Desecration Panel, situated on a stone wall along the San Juan river, provides an example of how symbols, perception, and cultural relevance can skew the author's original intent. The greater geographic area surrounding these glyphs of large anthromorphs has absorbed the footfalls of Ice Age hunters all the way up to the present. The panel is thought to have been created by Basketmaker II people who were just beginning to settle into a more agrarian lifeway from a hunter-gather, nomadic one. In the 1950's, a Navajo family living nearby were told by a tribe healer that the site held demons and was the cause of their mutual illness. The figures now have cross-hatched marks across their bodies to kill the evil spirits. Maybe they just all ate bad meat.
One of my favorite panels, one that further confounds and starts up a head-scratching session, is Newspaper Rock, just off the road that wanders through the Indian Creek Corridor. The images include animals, humans, animals ridden by humans, animal prints, human prints, gun shots, and graffiti. Every time I visit, an image I haven't noticed before, peeks through the cacophony of newer, brighter etchings, the older forms removed from the news by desert varnish and modern doodling.

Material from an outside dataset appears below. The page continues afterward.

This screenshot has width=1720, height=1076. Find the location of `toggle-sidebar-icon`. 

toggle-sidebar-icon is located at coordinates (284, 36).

On my recent trip, I was struck by the amount of fresh "I was here" postings and the efforts to erase them as well as the heavy metal bars enclosing the wall which have replaced an old wood-rail fence. In 2011, a Las Vegas, Nevada judge sentenced a teen to 9 months in jail, 9 months of supervised release and a $23,777 fine for defacing a similar site. I couldn't help but draw a parallel between the efforts at communication before me on the rock and a log-on to social media sites where we're all typing and painting and photographing and videoing what's relevant in our own worlds to share with others as a means to touch other's lives and be a part of the greater human conversation.
The ethics and perceptions, both online and off, about how we communicate will continue to morph, today's graffiti revered as rock art tomorrow. Regardless, the timelessness of listening will send your signal of "I hear you" through the clickety-clack, keyboard noise of "I'm here's" and leave an indelible impression on someone's wall - whether or not you eat meat.
Good stuff... In our exploration of the Colorado Plateau, my wife and I focus on seeking out rock art sites. It is indeed exciting to observe the ancient art. Some of it is very, very impressive. This past August we found a few exquisite sites in your area, in Seven Mile Canyon that I had heard about. Makes a profound impression!
What an amazing comparison of the past and present! There has been an ever growing need to communicate between people but also, I strongly believe, to simply preserve a moment of our life and the environment we live in, hence primitive drawings or modern photographs.